- Birth name: Lois LaVerne Williamson
- Also known as: Dixie Lee, Mountain Fern
- Born: July 9, 1923 Pike County, Kentucky, U.S.
- Died: December 5, 1987 (aged 64) Huntington, West Virginia, U.S.
- Genres: Country
- Occupation: Vocalist
- Years active: 1940–1951

= Molly O'Day (singer) =

American country music singer-songwriter (1923–1987)

Molly O'Day (July 9, 1923 – December 5, 1987) was an American country music vocalist. O'Day was inducted into the West Virginia Music Hall of Fame in 2007.

==Early life==
Lois LaVerne Williamson was born on a farm in Pike County, Kentucky, United States, to Joseph and Hester Williamson. Her father supported the family as a coalminer. Neither of her parents played music but Lois got together with her two brothers, Cecil and Joe, to practice singing and playing. Lois and her two brothers, who called themselves Skeets and Duke, began performing at local dances.

In 1939, Skeets was hired to perform in a radio band: Ervin Staggs and His Radio Ramblers at WCHS, Charleston, West Virginia. One of the more famous members of the group was Johnnie Bailes. That same year Molly also joined the Radio Ramblers as a vocalist under the pseudonym Mountain Fern. She worked with a banjoist called Murphy McClees and changed her name to Dixie Lee Williamson. Within a couple of months, she and her two brothers quit and moved to Williamson, West Virginia, to perform at a local radio station. In 1940, Lois and her two brothers moved to Beckley, West Virginia, to join the Happy Valley Boys, led by Johnnie Bailes. The band did not make much money and it disintegrated in the fall of 1940.

==Professional career==
In 1940, Lois applied for the position as a vocalist in the band Lynn Davis and His Forty-Niners, who had performed on WHIS in Bluefield, West Virginia for the past four years. A few months later, on April 5, 1941, Lynn Davis and Lois Williamson were married. The Forty-Niners appeared on several locations in the southeast and during one gig in Birmingham, Alabama, Hank Williams performed with the group.

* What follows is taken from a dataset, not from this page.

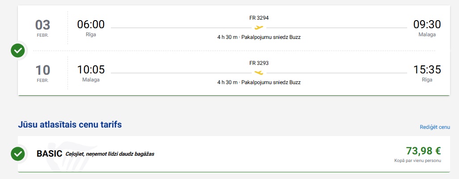Image resolution: width=459 pixels, height=179 pixels.
Task: Click the 73,98 € price
Action: click(x=423, y=151)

In 1941, Lois changed her name to Molly O'Day, as there was already a singer named Dixie Lee. In 1945, Davis decided to change the band's name to the Cumberland Mountain Folks.

The new band became a hot act. In 1946, the head of Acuff-Rose, Fred Rose heard Molly sing "Tramp on the Street", a Grady Cole song she learned from Williams. Rose arranged a recording contract with Columbia Records. Molly O'Day and The Cumberland Mountain Folks made their first recordings on December 16, 1946. On these first recordings, Mac Wiseman appeared on bass. During her first years as a recording artist, Molly O'Day's popularity increased, but she started to have doubts about her life's choice. By 1951, she had made her last recording session for Columbia Records.

==Later years==
Although O'Day recorded albums for Bob Mooney's Rem label (later reissued on Starday) and GRS Records in the 1960s, she preferred to sing in churches and do evangelistic work. Both the Smithsonian Institution and Ralph Stanley tried without success to get her back onstage. In February 1974, Molly and Lynn started a program on a Christian radio station in Huntington, West Virginia, featuring gospel recordings.

==Death==
In the 1980s, her health began to deteriorate after she was diagnosed with cancer. She died on December 5, 1987, aged 64, at the Cabell Huntington Hospital in Huntington, West Virginia. She was survived by her husband Lynn Davis.

==Sources==
- Ivan M.Tribe, Liner Notes, Booklet, Bear Family Records.